→ **What this exercise asks**
1) From the IP pool configuration text below, reproduce the part that opens with the words containing "1. On the CP, execute" and closes with "Down Procedure chapter.".
2) In the IP pool configuration text below, what does removing the UP from the UP Group on the CP also deregister?

→ **Document passage**
* * * * *
Configuring IP Pool Management Policy and UP Group with Specific IP Pool

To configure the IP Pool Management Policy, use the following configuration:

configure 
   context context_name 
      apn apn_name 
         ip-pool-mgmt-policy policy_name 
         end

NOTE:

  • ip-pool-mgmt-policy policy_name : Specify the IP Pool Management Policy name and must be a string of size 1 to 32 characters.

To configure the UP group with specific IP pool, use the following configuration:

configure 
   ip-pool-mgmt-policy policy_name 
      user-plane-group group_name { ip-address-pool-name ipv4_pool_name | ipv6-address-pool-name ipv6_pool_name } [ secondary ] 
      end

NOTES:

  • ip-pool-mgmt-policy policy_name —Specify the IP Pool Management Policy name as a string of size 1 to 31 characters.

  • user-plane-group group_name —Specify the UP Group name as a string of size 1 to 31 characters.

  • ip-address-pool-name ipv4_pool_name —Specify the IPv4 address pool name as a string of size 1 to 31 characters.

  • ipv6-address-pool-name ipv6_pool_name —Specify the IPv6 address pool name as a string of size 1 to 31 characters.

MOP for Adding and Deleting UP and UP Group

MOP for Removing UP

  1. On the CP, execute the command to block new sessions being placed on that UP and, optionally, clear subscribers with up-ip-address. For details, see the User Plane Node Bring Down Procedure chapter.


    Note

    When the clear subscribers command is executed on UP, CP will not be informed and will consider the sessions as running.

  2. Verify that all subscribers are gracefully released or are forced torn down on UP. Also verify that all the sessions have been torn down.

  3. On the UP, execute the command to disassociate from CP. It will disassociate the UP from CP and CP will not choose this UP for further sessions.

  4. On the CP, execute the command to remove the UP from the UP Group (this will also deregister the BFD monitoring of the UP).

  5. Disable the BFD configurations for monitoring at UP and at CP using no monitor-group commands.

MOP for Removing UP Group

  1. Use the "MOP for Removing UP" to remove UP from UP group.

  2. Delete UP Group from the configurations. Check if UP Group is associated on APN scope or IP Pool Management Policy.

    • APN level

      • Disassociate the UP Group from APN

    • IP Pool Management Policy

      • Disassociate the UP Group from IP Pool Management Policies

MOP for Adding UP Group

  1. Add UP IP address and new UP Group to the configuration.
* * * * *
→ **Extracted material**
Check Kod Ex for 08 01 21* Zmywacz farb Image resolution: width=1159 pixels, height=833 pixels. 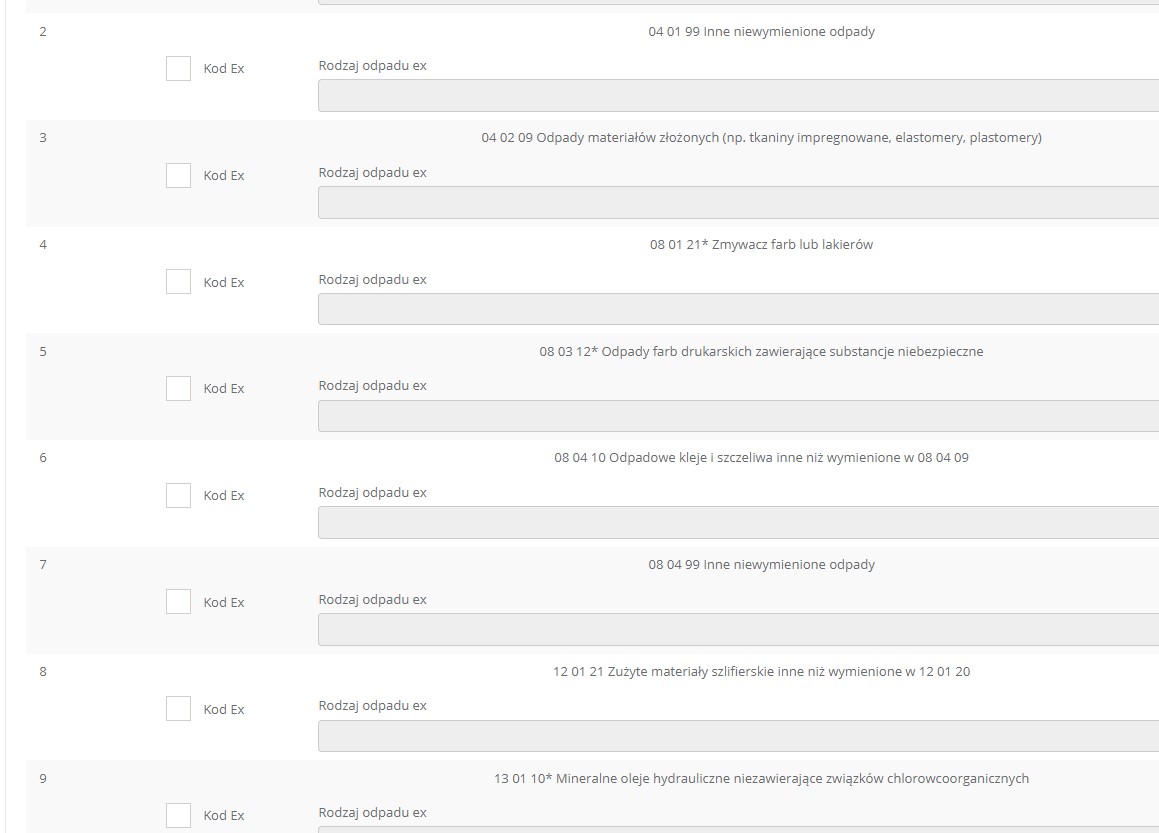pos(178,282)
* * * * *
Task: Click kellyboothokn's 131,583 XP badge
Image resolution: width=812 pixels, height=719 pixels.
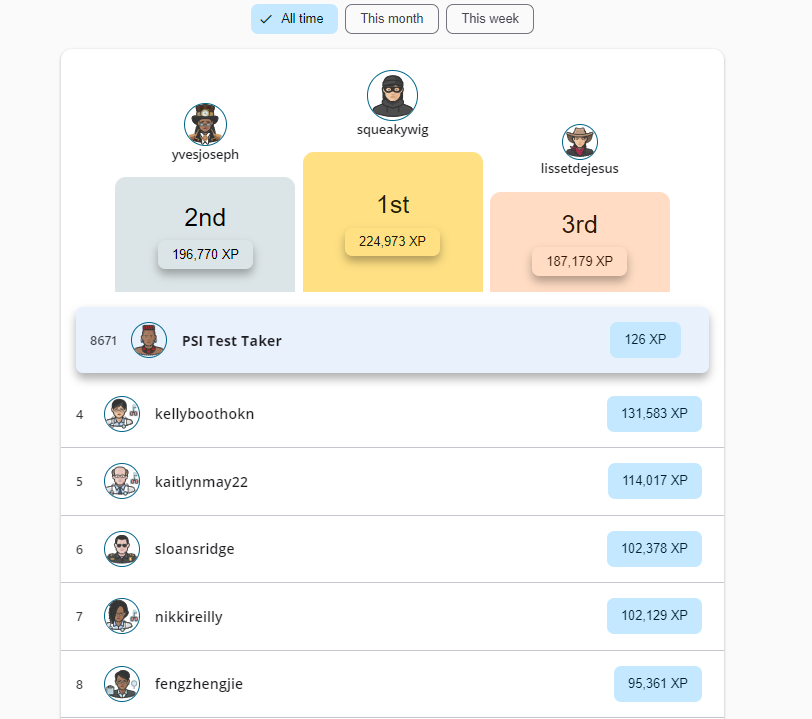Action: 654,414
* * * * *
→ **Results for the exercise**
1)
1. On the CP, execute the command to block new sessions being placed on that UP and, optionally, clear subscribers with up-ip-address. For details, see the User Plane Node Bring Down Procedure chapter.

2) It also deregisters the BFD monitoring of the UP.